[Grok-dev] spotlight on: megrok.traject

Martijn Faassen faassen at startifact.com
Fri Jan 15 08:30:46 EST 2010


Spotlight on...

megrok.traject is a package that allows a different way to publish your 
models than the traversal that is most commonly used in Zope 
applications. With megrok.traject you can define explicitly what kind of 
URLs you want to publish your models on, instead of having to construct 
an object hierarchy.

A model can be anything that you want to have views for, and doesn't 
need to be a persistent ``grok.Model``. In fact megrok.traject is most 
suitable for objects that are not stored in the ZODB, as the ZODB makes 
traversal easy.

What kind of models could you publish with megrok.traject then? It
could be just Python objects you design yourself. In this case you can 
use ``traject.Model``. You tell it under what URL pattern it should 
appear and how it is to be constructed, and you're done. 
``traject.Model`` is very lightweight: it's just a ``grok.Context`` that 
can be hooked up by a "traject pattern".

Alternatively you may want to treat your models even more lightly: you 
may wish to hook up models that are defined by a package that is not 
under your control at all. You could have for instance an ORM such as 
SQAlchemy define the models in an entirely different package that knows 
nothing about how these models should be presented on the web in your 
application. You can then use ``traject.Traject`` to associate such 
models with a URL pattern in your application.

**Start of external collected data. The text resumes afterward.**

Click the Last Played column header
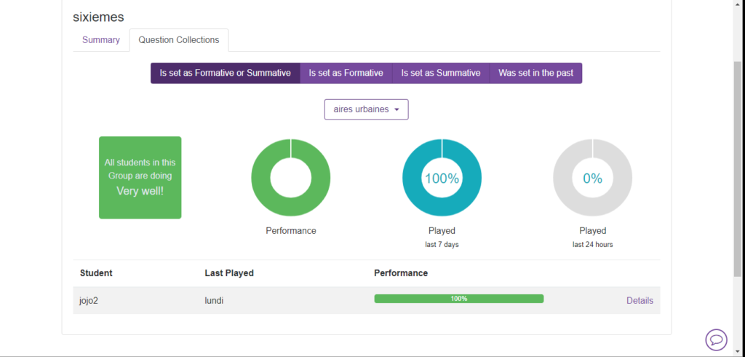This screenshot has height=357, width=745. click(x=228, y=273)
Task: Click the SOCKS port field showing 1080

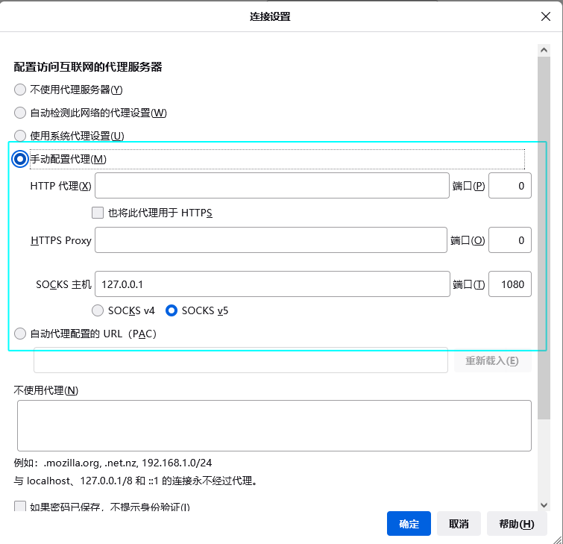Action: tap(509, 284)
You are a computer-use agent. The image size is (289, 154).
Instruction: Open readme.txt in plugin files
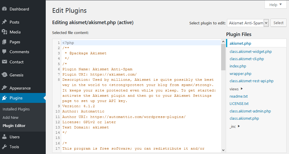click(x=239, y=96)

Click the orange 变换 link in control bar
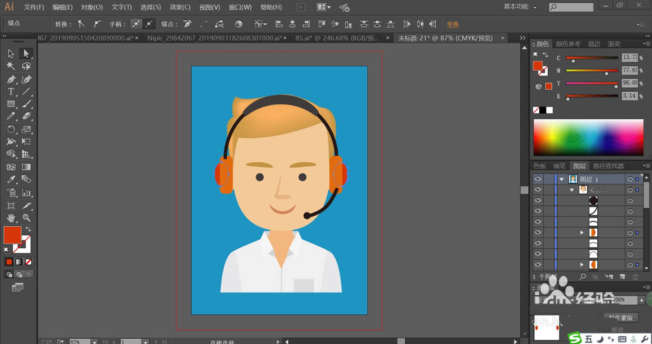[452, 24]
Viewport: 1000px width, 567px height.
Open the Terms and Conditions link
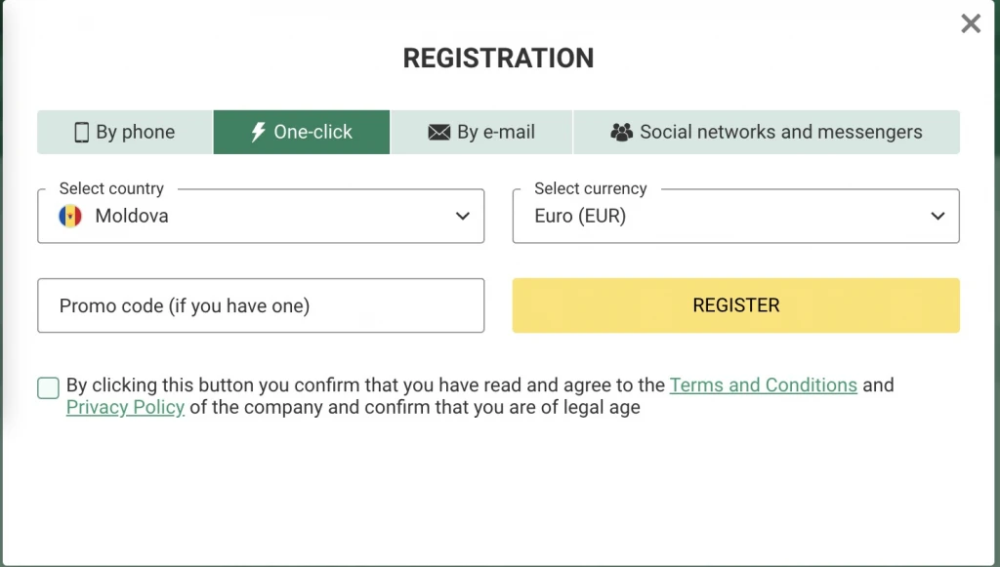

You can look at the megrok.traject documentation for more information:

http://pypi.python.org/pypi/megrok.traject

The low-level implementation is a reusable library called ``traject``, 
and its documentation can give you more details:

http://pypi.python.org/pypi/traject

If you still don't understand why megrok.traject would be useful for 
*you*, don't worry. Grok's traversal method of publishing objects isn't 
going anywhere, and megrok.traject is just an option. If you have 
questions, we'd very much like to hear them on grok-dev however, so that 
we can improve megrok.traject and its documentation.

Volunteers who would want to write a tutorial oriented towards beginners 
that uses megrok.traject would also be very welcome!